**** SUPPLIED ENTRIES ****

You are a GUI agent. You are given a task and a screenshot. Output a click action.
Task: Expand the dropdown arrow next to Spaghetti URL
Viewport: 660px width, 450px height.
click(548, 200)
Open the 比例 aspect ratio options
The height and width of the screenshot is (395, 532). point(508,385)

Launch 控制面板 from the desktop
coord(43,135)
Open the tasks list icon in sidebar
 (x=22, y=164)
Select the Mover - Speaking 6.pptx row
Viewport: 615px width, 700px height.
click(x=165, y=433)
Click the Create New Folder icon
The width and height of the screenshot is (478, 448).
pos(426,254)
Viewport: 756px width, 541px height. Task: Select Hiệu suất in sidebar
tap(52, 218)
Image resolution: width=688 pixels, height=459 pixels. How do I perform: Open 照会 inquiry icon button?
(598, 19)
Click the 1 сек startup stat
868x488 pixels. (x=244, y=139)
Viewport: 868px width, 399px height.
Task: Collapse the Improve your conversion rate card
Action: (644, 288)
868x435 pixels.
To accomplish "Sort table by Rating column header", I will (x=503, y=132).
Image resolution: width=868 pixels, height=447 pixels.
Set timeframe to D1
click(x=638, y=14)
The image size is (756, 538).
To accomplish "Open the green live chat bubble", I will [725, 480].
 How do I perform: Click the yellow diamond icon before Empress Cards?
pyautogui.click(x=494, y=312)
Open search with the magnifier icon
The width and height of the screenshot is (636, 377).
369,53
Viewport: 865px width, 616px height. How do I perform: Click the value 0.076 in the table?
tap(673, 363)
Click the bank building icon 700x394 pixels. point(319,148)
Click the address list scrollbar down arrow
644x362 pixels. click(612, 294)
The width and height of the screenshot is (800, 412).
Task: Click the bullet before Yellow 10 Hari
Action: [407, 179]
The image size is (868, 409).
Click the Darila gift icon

****

## EXERCISE AIM
So that nothing is lost, retype every entry in the listing above exactly.

## WRITTEN RESPONSE
You are a GUI agent. You are given a task and a screenshot. Output a click action.
Task: Expand the dropdown arrow next to Spaghetti URL
Viewport: 660px width, 450px height.
click(548, 200)
Open the 比例 aspect ratio options
The height and width of the screenshot is (395, 532). point(508,385)

Launch 控制面板 from the desktop
coord(43,135)
Open the tasks list icon in sidebar
 (x=22, y=164)
Select the Mover - Speaking 6.pptx row
Viewport: 615px width, 700px height.
click(x=165, y=433)
Click the Create New Folder icon
The width and height of the screenshot is (478, 448).
pos(426,254)
Viewport: 756px width, 541px height. Task: Select Hiệu suất in sidebar
tap(52, 218)
Image resolution: width=688 pixels, height=459 pixels. How do I perform: Open 照会 inquiry icon button?
(598, 19)
Click the 1 сек startup stat
868x488 pixels. (x=244, y=139)
Viewport: 868px width, 399px height.
Task: Collapse the Improve your conversion rate card
Action: (644, 288)
868x435 pixels.
To accomplish "Sort table by Rating column header", I will (x=503, y=132).
Image resolution: width=868 pixels, height=447 pixels.
Set timeframe to D1
click(x=638, y=14)
The image size is (756, 538).
To accomplish "Open the green live chat bubble", I will [725, 480].
 How do I perform: Click the yellow diamond icon before Empress Cards?
pyautogui.click(x=494, y=312)
Open search with the magnifier icon
The width and height of the screenshot is (636, 377).
369,53
Viewport: 865px width, 616px height. How do I perform: Click the value 0.076 in the table?
tap(673, 363)
Click the bank building icon 700x394 pixels. point(319,148)
Click the address list scrollbar down arrow
644x362 pixels. click(612, 294)
The width and height of the screenshot is (800, 412).
Task: Click the bullet before Yellow 10 Hari
Action: [407, 179]
The image size is (868, 409).
Click the Darila gift icon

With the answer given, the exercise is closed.